Can the inveterate dealmaker in the White House pull another rabbit out of his hat?
President Donald Trump will meet with Russia’s Vladimir Putin today in Alaska. And after scoring so many victories over the seven months since his inauguration, this could be the biggest foreign policy risk of his second presidency since the bombing of Iran. As Trump sits down to talk turkey with the Russian president, the odds against forging a deal between Putin and Ukrainian President Volodymyr Zelensky appear overwhelming. But then, that has been the case with the five ceasefires and peace deals the president has already forged.
Neither side appears to have budged. Putin and Zelensky have both publicly issued non-negotiable territorial demands that are entirely unacceptable to the other side. And that is on top of security guarantees demanded by both. Putin has been adamant about maintaining control of the areas in Ukraine he has taken over and annexed. Zelensky says he will not cede an inch of Ukrainian territory. So what is the basis for a deal to end the three-year-old war? Where does this process go with both sides so dug in?
Moral Equivalence?
Trump and his envoy, Steve Witkoff, have been working diligently to end the fighting that has cost the lives of more than one million soldiers and citizens and bring about a lasting and workable peace. This involves the need to avoid expressing moral judgment about Putin’s shocking brutalization of a country that did nothing to provoke the Russian invasion. And while Trump has recently expressed frustration with Putin’s continued attacks on soft Ukrainian targets, which many rightly consider war crimes, he has refused to issue a blanket condemnation of the unspeakably cruel Russian offensive, citing the need to be a neutral arbiter in his quest to broker a sustainable ceasefire and peace deal.
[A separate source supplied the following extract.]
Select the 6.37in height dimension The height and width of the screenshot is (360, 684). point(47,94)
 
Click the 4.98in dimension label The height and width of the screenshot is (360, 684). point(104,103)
Russia has been holding the upper hand in recent fighting, particularly in eastern Ukraine, where it continues to control the industrially and economically crucial Donbas region along the border between the two countries. Does Putin thus believe he is operating from a position of sufficient strength to convince Trump, and later Zelensky, to offer up a more favorable deal than he might have previously expected?
Given Putin’s annexation of the Crimean Peninsula in 2014 and the full-scale invasion of his country in 2022, the Ukrainian president is equally stubborn about recovering control of Donbas. “For the Russians, Donbas is a springboard for a future new offensive. If we leave Donbas of our own accord or under pressure, we will start a third war. I am not going to surrender my country because I have no right to do so,” Zelensky said on Wednesday (August 13).
Security demands are another huge sticking point that could stall negotiations. Putin has said Ukraine must shrink its standing army, which seems a near-impossible demand already publicly rejected by Zelensky, and receive assurances that it will never be admitted into NATO, a far more realistic prospect since Trump appears to agree. Zelensky continues to push for NATO membership, which would guarantee protection from the alliance’s 32 member states, but that would inevitably drive Putin away from the negotiating table.
The Putin Economy Coming Apart
Is Putin coming to the table from a position of strength or weakness? This war of attrition has progressed at a snail’s pace, far from the swift and decisive victory Putin likely expected. Thus, on top of the deaths of hundreds of thousands of troops, the cost to the Russian economy has been enormous. It has forced Putin to transform his country into a warmaking machine to account for the massive and ongoing drain on military assets.
But it may be that Putin called for the meeting with Trump because of the pressure Trump has been applying in trade negotiations with countries, particularly India, which depend on Russian oil. With his home functioning virtually as a single-commodity state, Putin likely fears the loss of this crucial foreign oil income that stands to make or break his economy. Russia’s oil revenues have been dropping precipitously since the war started due to both economic sanctions and persistent Ukrainian drone strikes against Russian oil refineries.
Another live possibility is that Putin is merely attempting to buy time by agreeing to meet with Trump without actually being prepared to offer any concessions. But if that becomes evident to the American president, he will likely walk away. Trump famously prizes winning, and any indication that at least a ceasefire – like the ones Putin has repeatedly accepted, then violated – is not in the cards, expect him to stiffen the already severe economic sanctions on his Russian counterpart, call it a day, and let the warring parties figure it out for themselves.
A journey of a hundred miles begins with the first step. And today’s meeting is just that, an initial sit-down in which Trump and Putin will feel each other out. And while Trump said this week that he should know whether Putin is serious about a ceasefire in the first two minutes of their meeting, rest assured that actual peace will take time, perhaps a long time, even if Putin appears more flexible than expected. This 47th president has already forged multiple ceasefires or peace deals between bitter enemies – Israel and Iran, Israel and Hamas, India and Pakistan, Thailand and Cambodia, and most recently, Azerbaijan and Armenia. Can he pull another rabbit out of his hat?